Take Two #42: The Case of Savannah Dietrich
Yes, I've given in and am adding my name to the thousands of people sticking their noses into the (Kentucky) Savannah Dietrich sexual assault case. For those who don't know what's going on, here's my quick rundown, stripping away as much of the he-said-she-said as I can.
17 year-old Savannah Dietrich drank too much of her own volition and passed out while at a high school house party. She reported that her clothes were shifted funny when she woke up but that she had no memory of anything happening. Later a friend told her that two boys had undressed her and at least one of them had taken a photo. According to Dietrich, she has witnesses who say they then saw this photo/these photos on other people's phones as well, meaning that the boys disseminated the image.
After being rebuffed by the two boys in question when she tried to ask them what happened, Dietrich went to the police. The two boys pled guilty to first-degree (felony) sexual abuse and misdemeanor voyeurism in exchange for an as of yet not-publicly-known deal. All records pertaining to this case are confidential because the two boys are still minors. All parties involved, including Dietrich, were consequently bid not to disclose details of the case, including anything that could identify these two boys.
This is where things got messy... or messier I suppose.
Dietrich, feeling that the boys were given too lenient of a deal (again, we still don't know what this deal is), tossed law to the wind and tweeted the names of the two boys and that they had sexually assaulted her. David Mejia, one of the boys' lawyers, filed a contempt motion against Dietrich in response, which put her up against a potential 180 days in jail.
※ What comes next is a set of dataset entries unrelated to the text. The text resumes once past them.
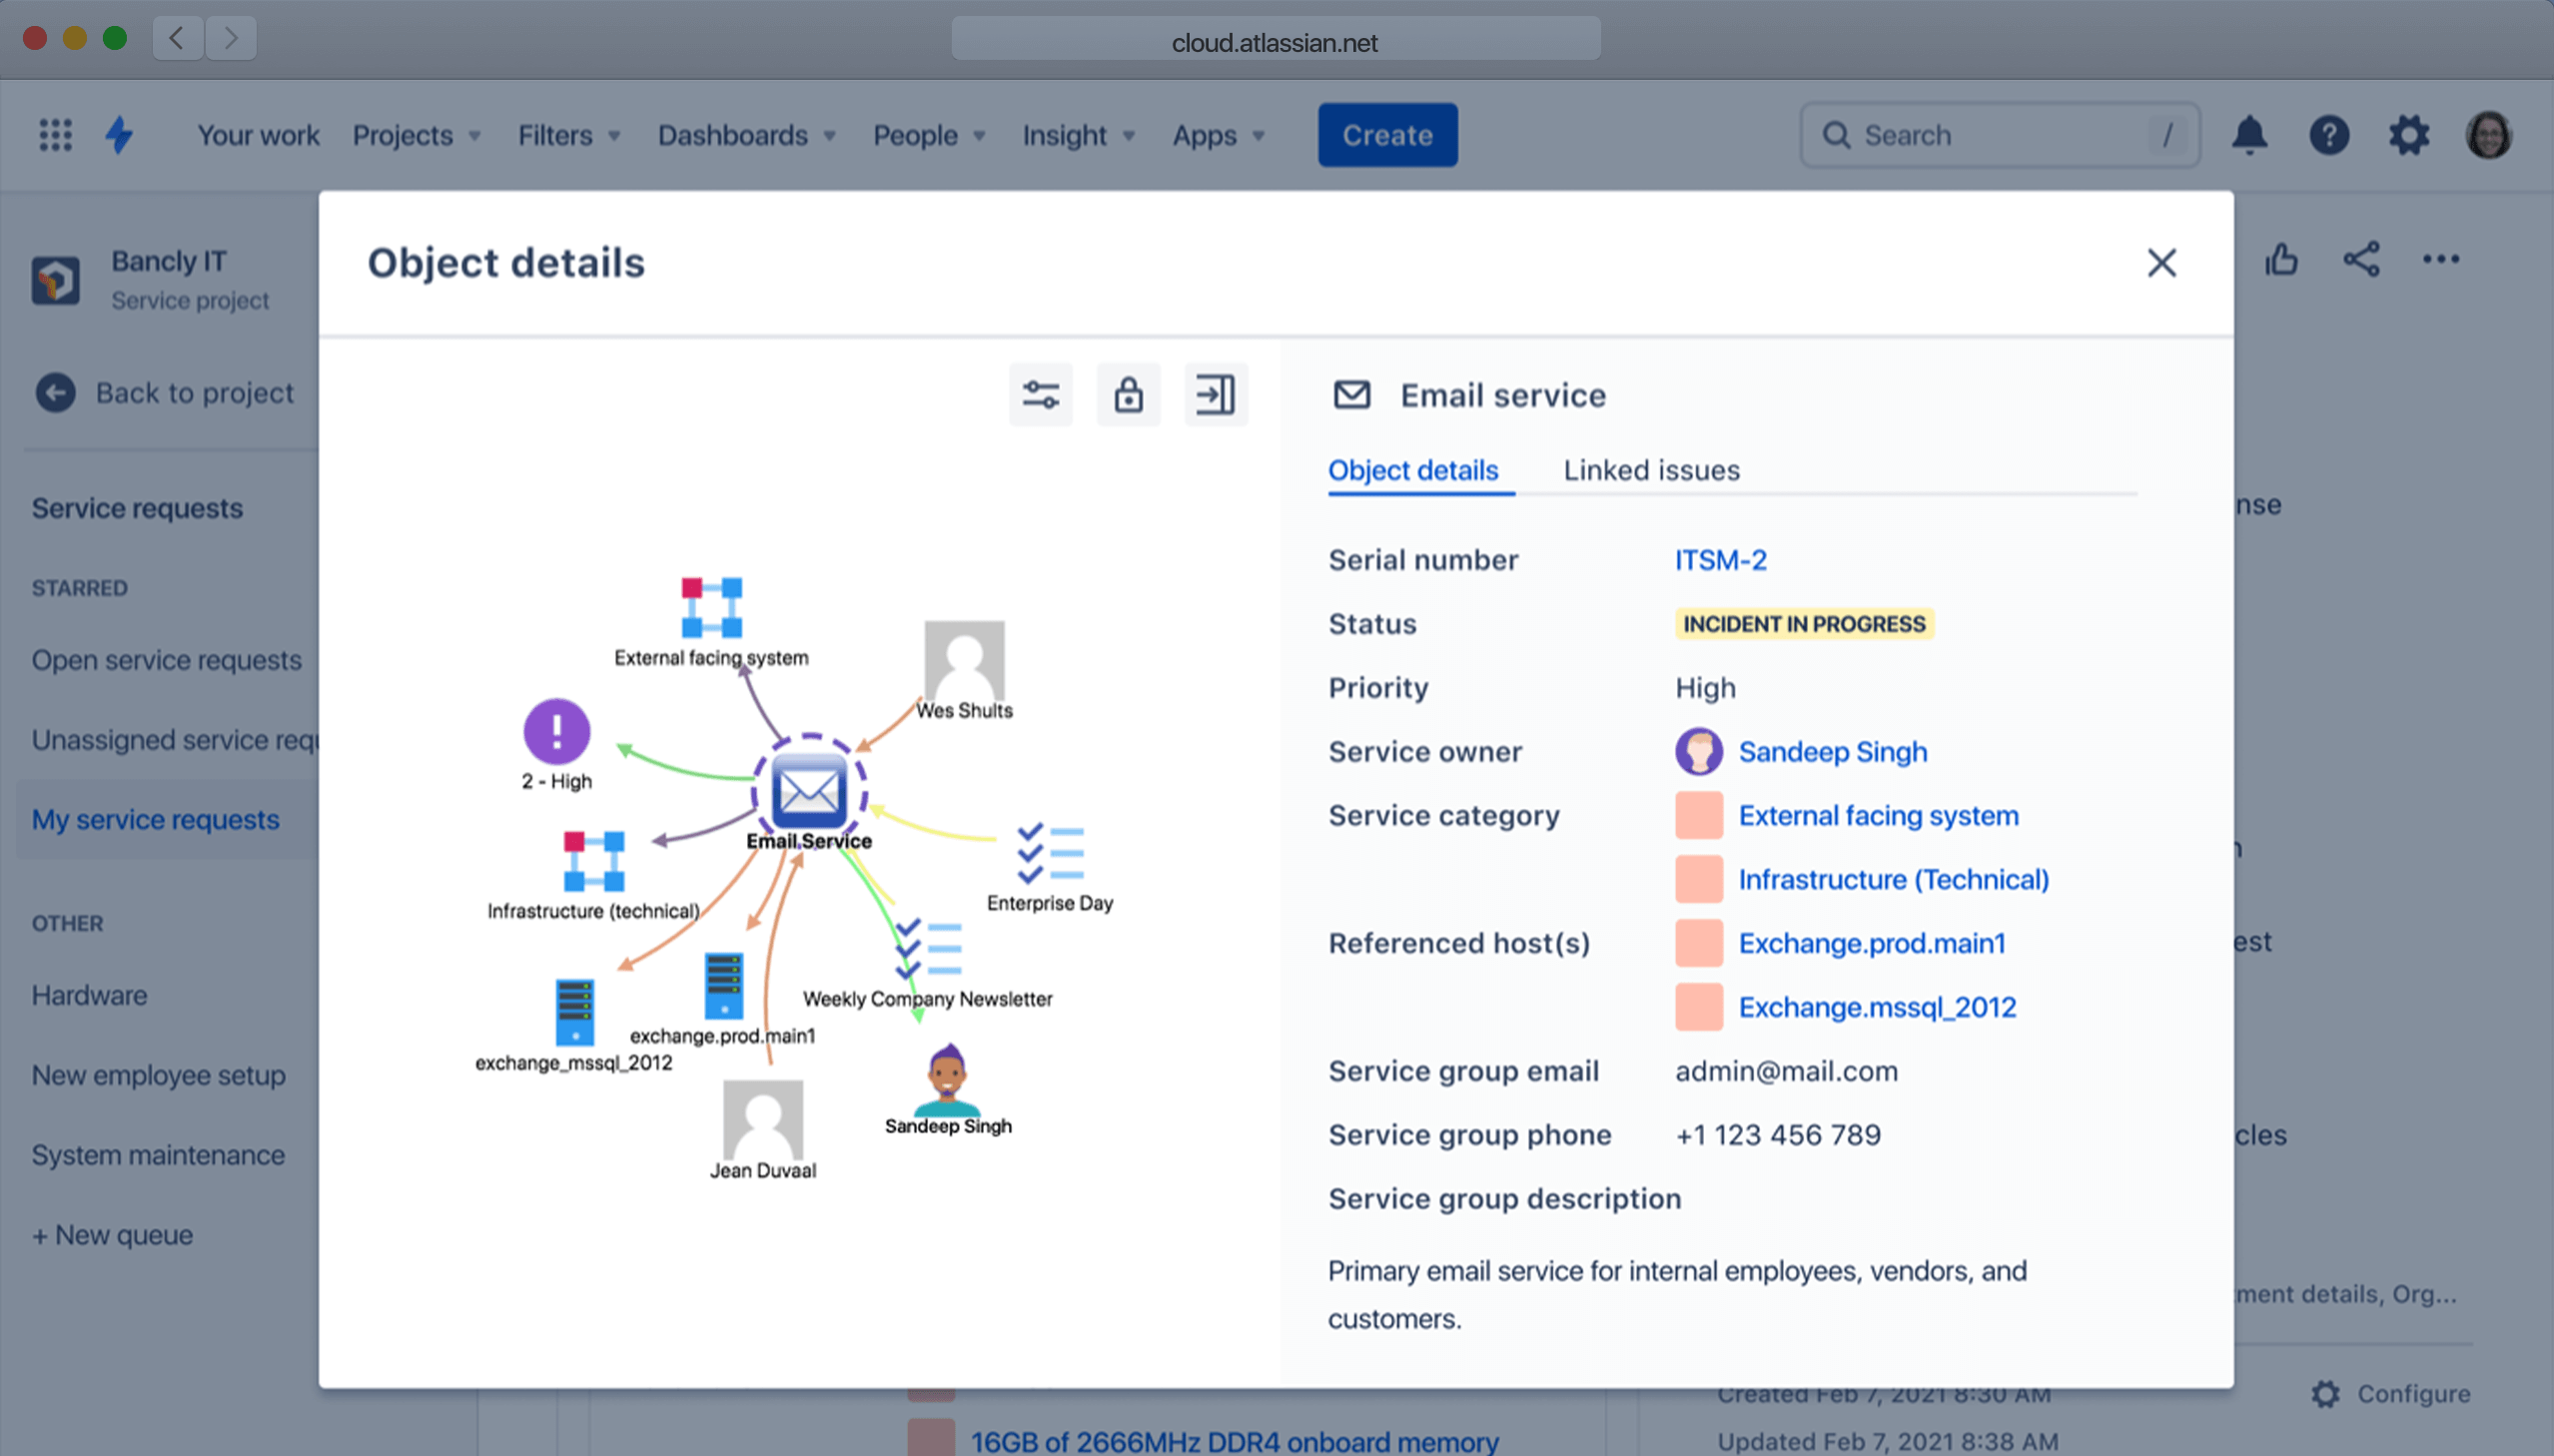Click the Insight app icon in navbar
Screen dimensions: 2554x1456
1067,134
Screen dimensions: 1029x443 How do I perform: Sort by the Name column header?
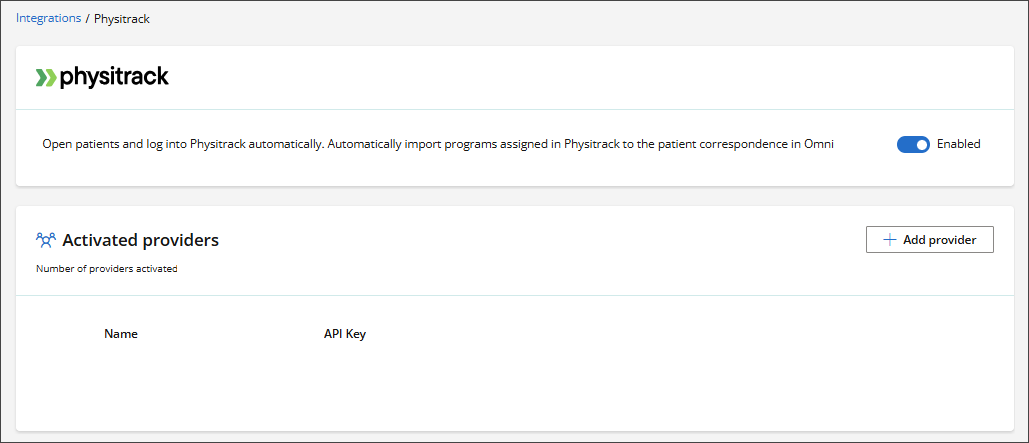(121, 334)
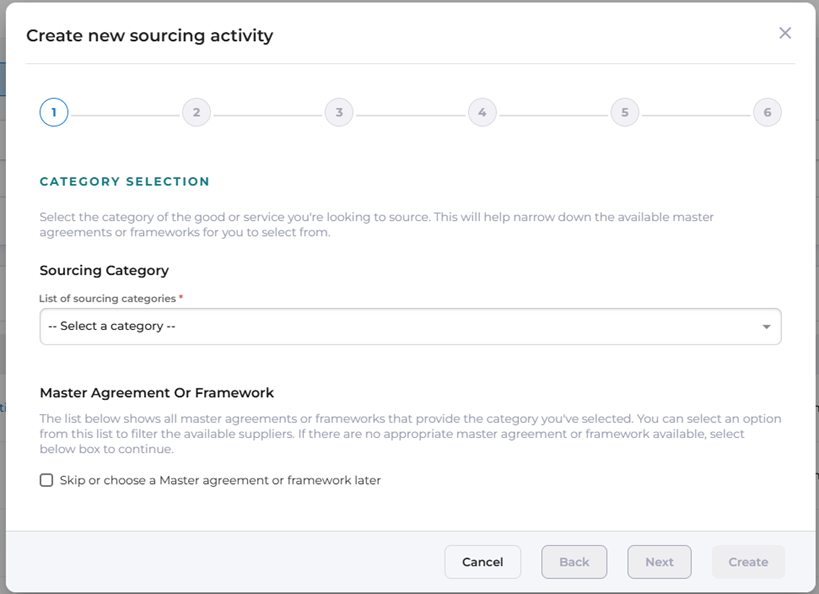Viewport: 819px width, 594px height.
Task: Click "Skip or choose a Master agreement" label
Action: pyautogui.click(x=220, y=480)
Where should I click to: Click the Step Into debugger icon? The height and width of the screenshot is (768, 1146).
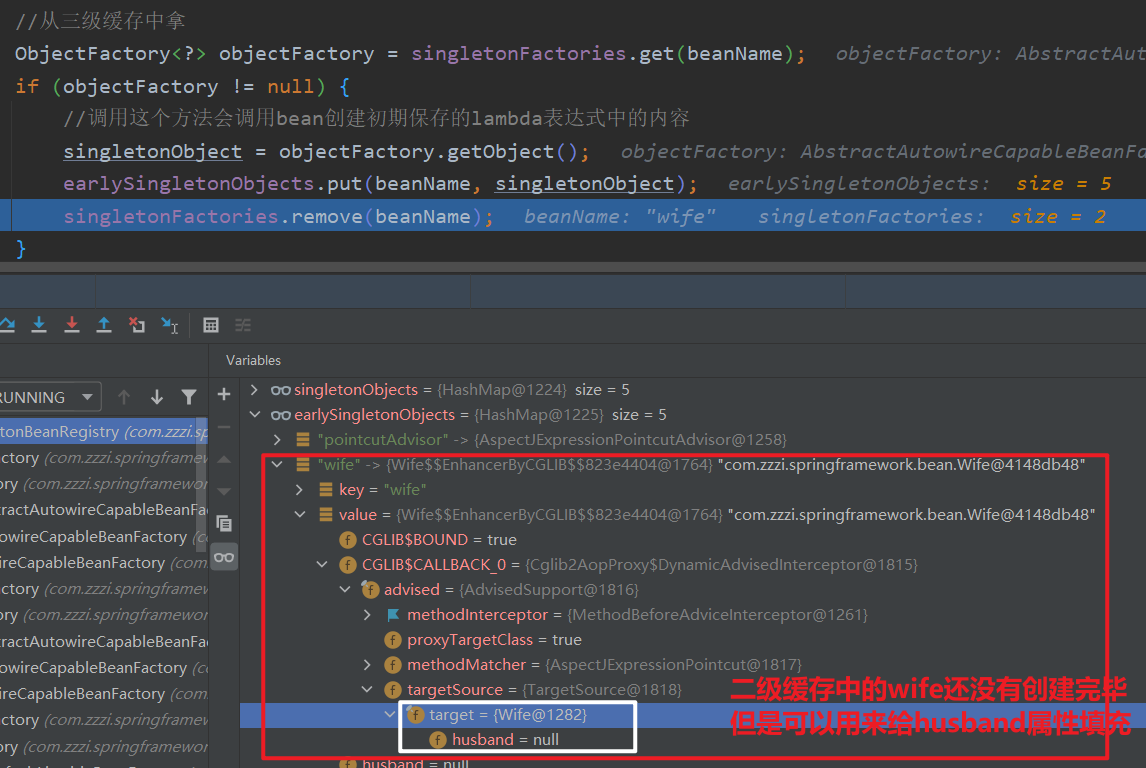point(39,325)
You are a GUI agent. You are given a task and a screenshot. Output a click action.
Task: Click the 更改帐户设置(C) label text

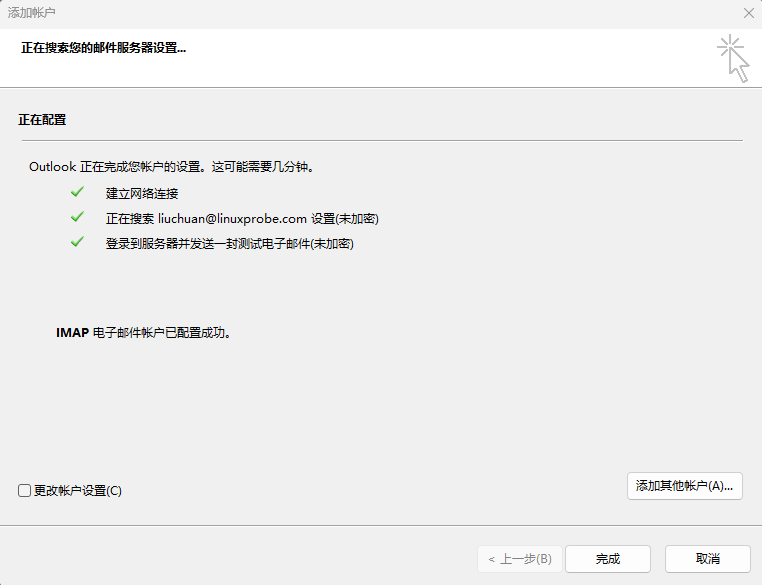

Cue the Internet intervention.
Dietrich's plight goes viral, garnering support from all over the world. Mejia drops the motion but kicks off a media sparring match that snowballs into legal mudslinging between himself and Dietrich's attorney, Emily Farrar-Crockett. Now various institutions and individuals are petitioning the courts to release the case records so that we can all finally figure out just what the heck is going on once and for all.
That's the story as it stands now. No conjectures on my part, just the facts as they have been presented to the public so far. Got it? Cool. Now we can move on to the fun part.
As a woman, my instinct is to support Dietrich no questions asked. By American social standards, these boys violated her mind, body and heart. According to Kentucky law, first-degree sexual abuse as it most likely applies to this case is when a person subjects another individual “to sexual contact who is incapable of consent.” Like I said: mind, body and heart.
Yes, she was dumb. Yes, she was drinking underage. But it takes more than a dumb mistake to turn someone into a victim. If we held everyone accountable for every dumb mistake they'd made... well, the world would be a very different place now, wouldn't it? Before anyone calls me out on this one, let me interject. No, the boys didn't just make a dumb mistake, they made a criminal one.
However, this isn't the issue. The issue is whether or not she should have continued to play nice with the court's decision. I'm torn. She did knowingly break the law, but I can't say that I wouldn't have done something similar. It's true that we don't know how the boys are being punished, but let's put it this way, according to Mejia, Dietrich's tweet forced the boys to change schools and is ruining their lives and reputations. So their previously standing punishment couldn't have been all that severe.
The worst comments weren't actually made by Dietrich. It was the Internet's rallying cry that really did the boys in – whether they deserved it or not. It was unassociated people on the Internet, including several supposedly 'professionally-affiliated' writers, who really built and nailed that coffin, repeatedly incorrectly labeling the boys as rapists. If you ask me Mejia shouldn't be going after Dietrich, he should be going after those idiots online who couldn't be bothered to do their research, especially the 'professionals.'
For this, having myself been on the receiving end of online slander before, I do actually feel bad for the boys. Part of me wonders if they're being driven to learn their lesson or just 'learning' that women are vindictive and volatile, unworthy of respect. In being so eager to vilify these boys, have we actually done anything but hurt our own cause?